I thought it might have turned into a LongPeaks 2.0, but from the initial overview it is quite interesting.
And I really like it seems to be moving forward into a more language agnostic friendly API and better tooling support.
OpenCL will become a library that is implemented by interacting with the GPU via the Vulkan API, and as an application developer you'd use OpenCL. Or perhaps you'd never again use OpenCL, because someone else develops a better library.
Perhaps someone creates a Haskell library -- which talks to the GPU via the Vulkan API -- that implements a map function that executes in parallel on the GPU. In that case you wouldn't use OpenCL or Vulkan directly at all.
If I understood correctly, for graphics at least Vulkan gives great flexibility to application developers, giving them to decide how to manage multithreading. If developers care about high efficiency (and games usually do need it), they'll use it.
Of course if developers are using third party engines which already handle it for them, they might not need to deal with Vulkan directly. But engine developers would have to in such case.
By the way, it looks like Vulkan doesn't get rid of single thread bottleneck for submitting commands to the GPU: https://news.ycombinator.com/item?id=9140849
It doesn't look competitive in comparison with DX12 and Mantle.
With Metal and Mantle, it was clear that graphics programmers were wanting to use GPU's at lower levels of abstraction to more efficiently utilize the design of GPU's, which have a much different architecture than a decade ago. Without a corresponding option that is standards compliant, low-level API's are threatening to fragment GPU programming.
One operation I didn't see any mention of that seems to have some future role, albeit completely uncertain, is the Heterogeneous System Architecture Foundation spear-headed by AMD and having seemingly every chip-maker except Nvidia and Intel on-board.
As GPU stream processors get more CPU-like but are natural at parallel processing, it is a matter of time before we get the right abstractions so that map gets scheduled across many stream processors and is reduced by a higher-single-thread performance CPU and suddenly computer vision and many other naturally parallel data synthesis workloads are programmed in a less heterogeneous software environment and executed on chips where the stream processors and CPU's share a large amount of commonalities, possibly down to micro-op compatibility through something Nvidia could be pushing towards in their Denver architecture (as yet highly speculative).
To somewhat less than enthusiastic coverage, Nvidia has been building up their partnerships with automakers like crazy. Computer vision is obviously one of the applications that will be required in self-driving cars. Tango and other projects are also quiet beneficiaries of Nvidia tech maturing into the Tegra platform.

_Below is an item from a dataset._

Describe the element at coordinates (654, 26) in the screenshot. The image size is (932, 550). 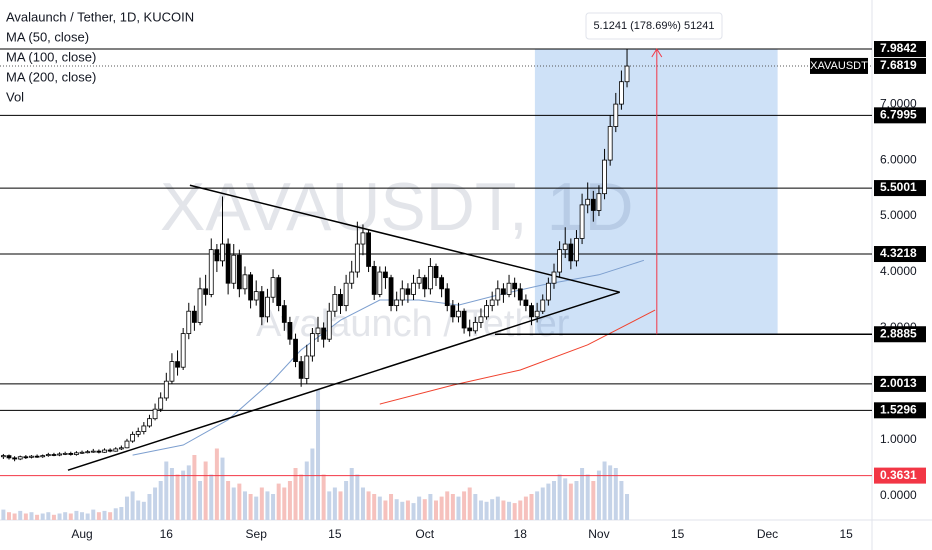
I see `measure-label: 5.1241 (178.69%) 51241` at that location.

We have far from conquered programming and CPU design just because JIT's are good, 8GB of RAM is expected or GPU's can mine MHashes/s etc. We're in some future's bad-old-days. The idea that Khronos is involved in the unification of graphics and computing API's as well only makes the exciting question of who will drive our cars more intriguing.
I haven't finished reading the PDF  yet, but it looks like LLVM, but for hardware.
SPIR-V looks to be a completely new format, not evolved from previous versions of SPIR. This new version is being described as a "fully specified Khronos-defined standard", which is great to hear.
Gee, I wonder what happened in June 2014 to inspire this....
You're thinking of Metal.
It's not really a massive issue when you're locally installing programs since you've already compromised your system in the first place. But when leveraged over the web with APIs such as WebGL, it does become a security vulnerability.
Though, I should note I doubt this will really save much. Just, on paper it is a costs savings. (Unless, as usual, I'm wrong on something.)
Also, for something as low level as this api sounds, it probably mapped decently, while still requiring another set of primitives for processor and memory control.
That is, I think the point of this api is to be a subset that can remain a bit more common between platforms. Not the all inclusive api that rules everything.